**PROBLEM TO WORK ON**
Could you change "Website" to "Email" in the records, starting at the line that contains "How do I perform: Click" and continuing through the end of the records? Give those lines back with nothing else altered, and leave the pictures out.
** START DATA **
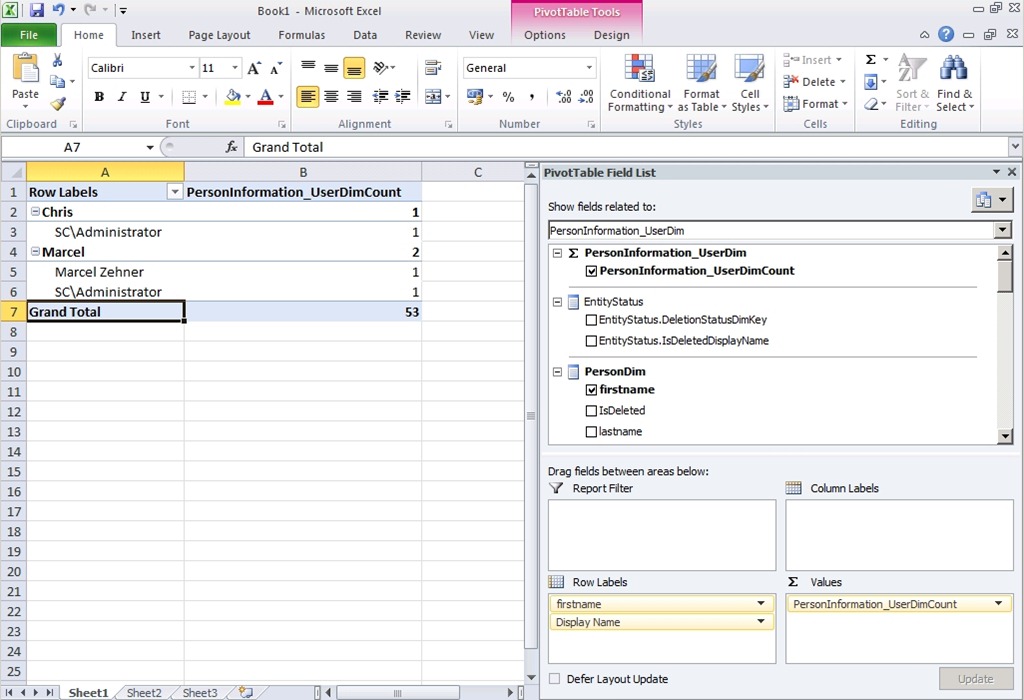Click the Italic formatting icon
The height and width of the screenshot is (700, 1024).
[x=122, y=97]
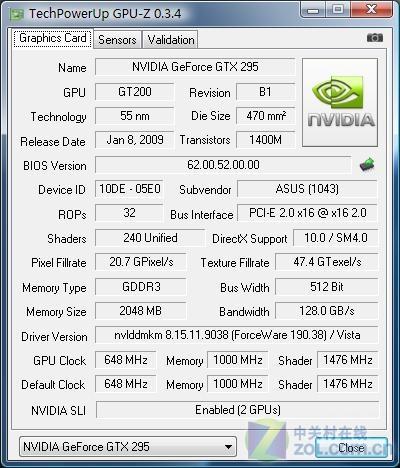This screenshot has width=400, height=468.
Task: Click the Close button
Action: point(351,447)
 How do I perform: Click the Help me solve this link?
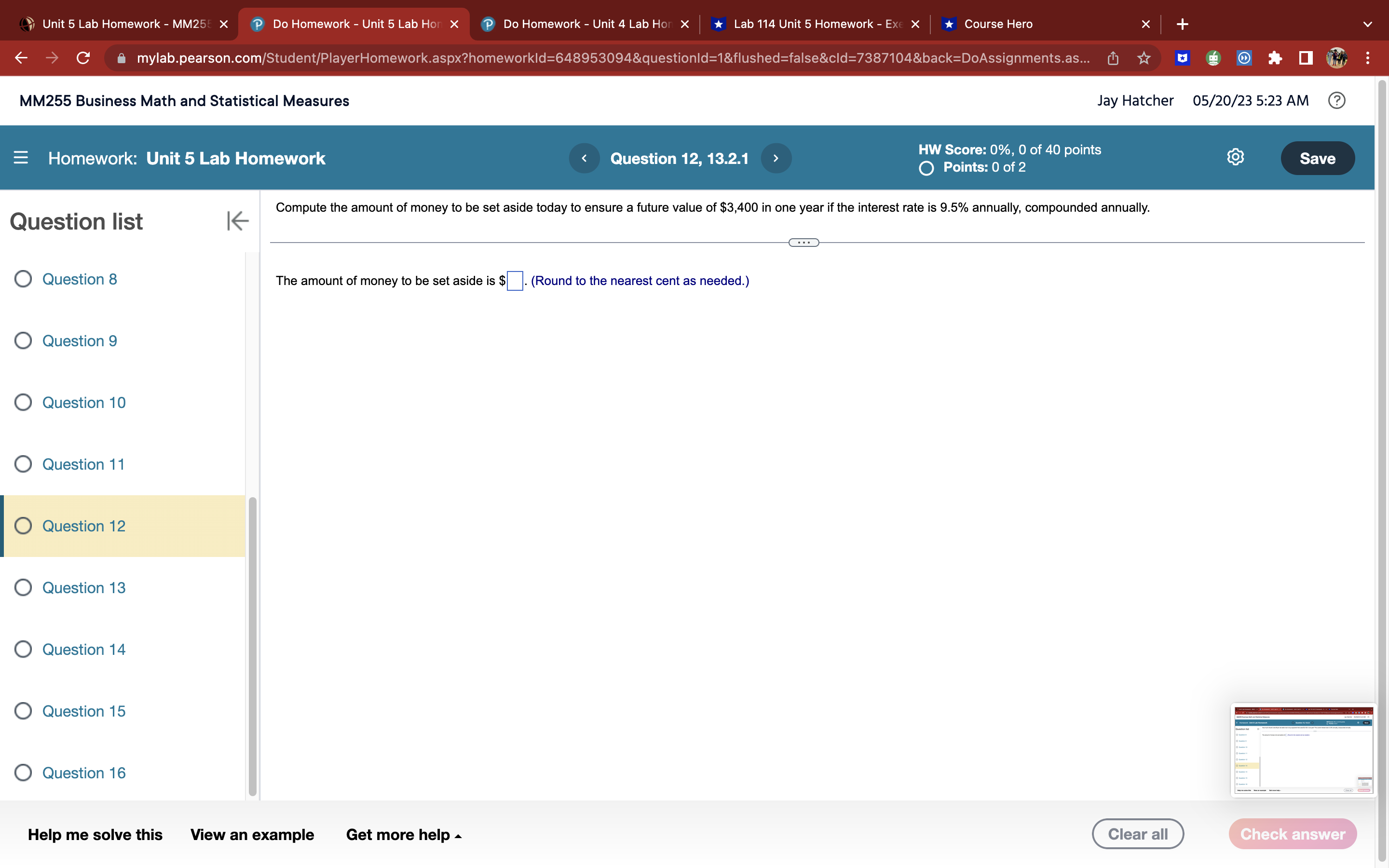(x=95, y=834)
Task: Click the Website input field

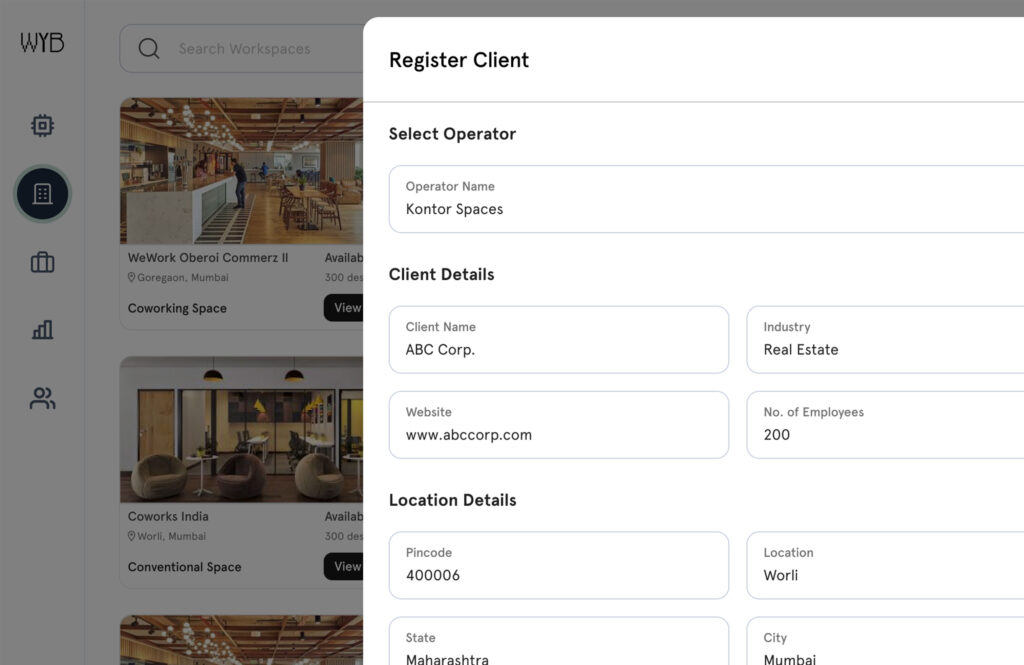Action: (x=558, y=425)
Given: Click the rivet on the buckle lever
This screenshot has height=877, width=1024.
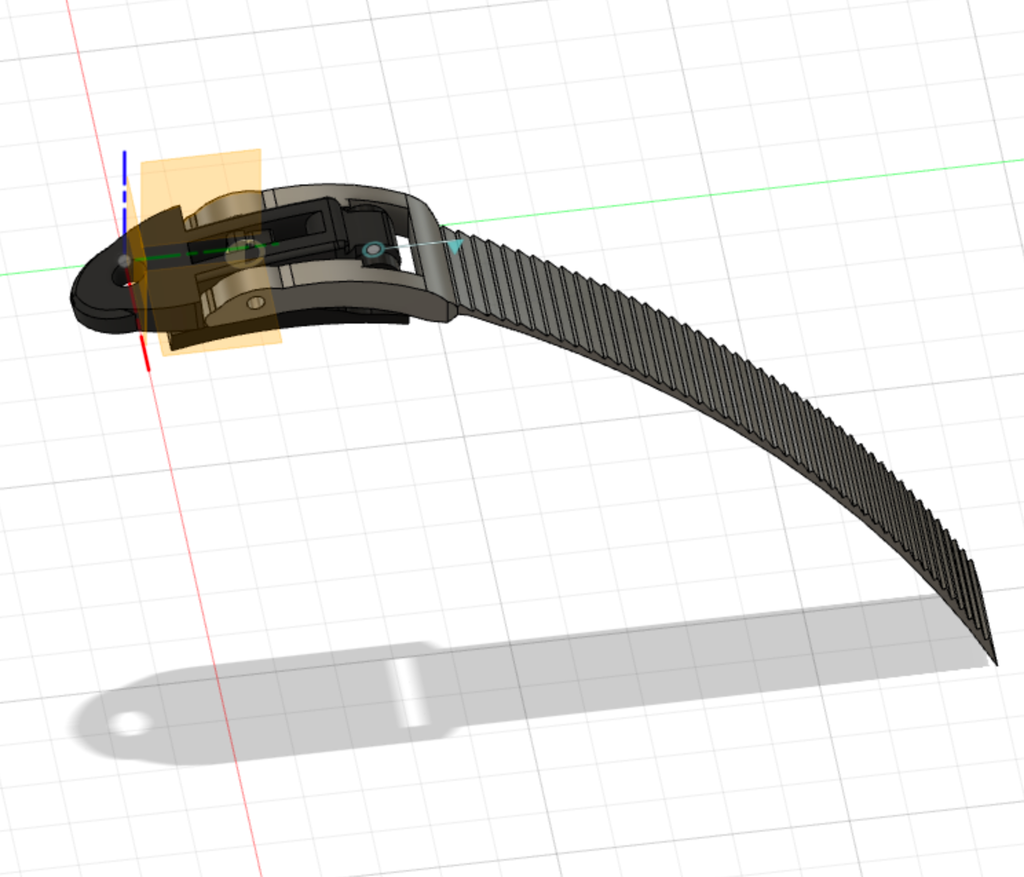Looking at the screenshot, I should [x=256, y=301].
** END DATA **
**EXERCISE RESULT**
 How do I perform: Click the Help me solve this link?
(x=95, y=834)
Task: Click the Email input field

Action: (x=558, y=425)
Given: Click the rivet on the buckle lever
This screenshot has height=877, width=1024.
Looking at the screenshot, I should [x=256, y=301].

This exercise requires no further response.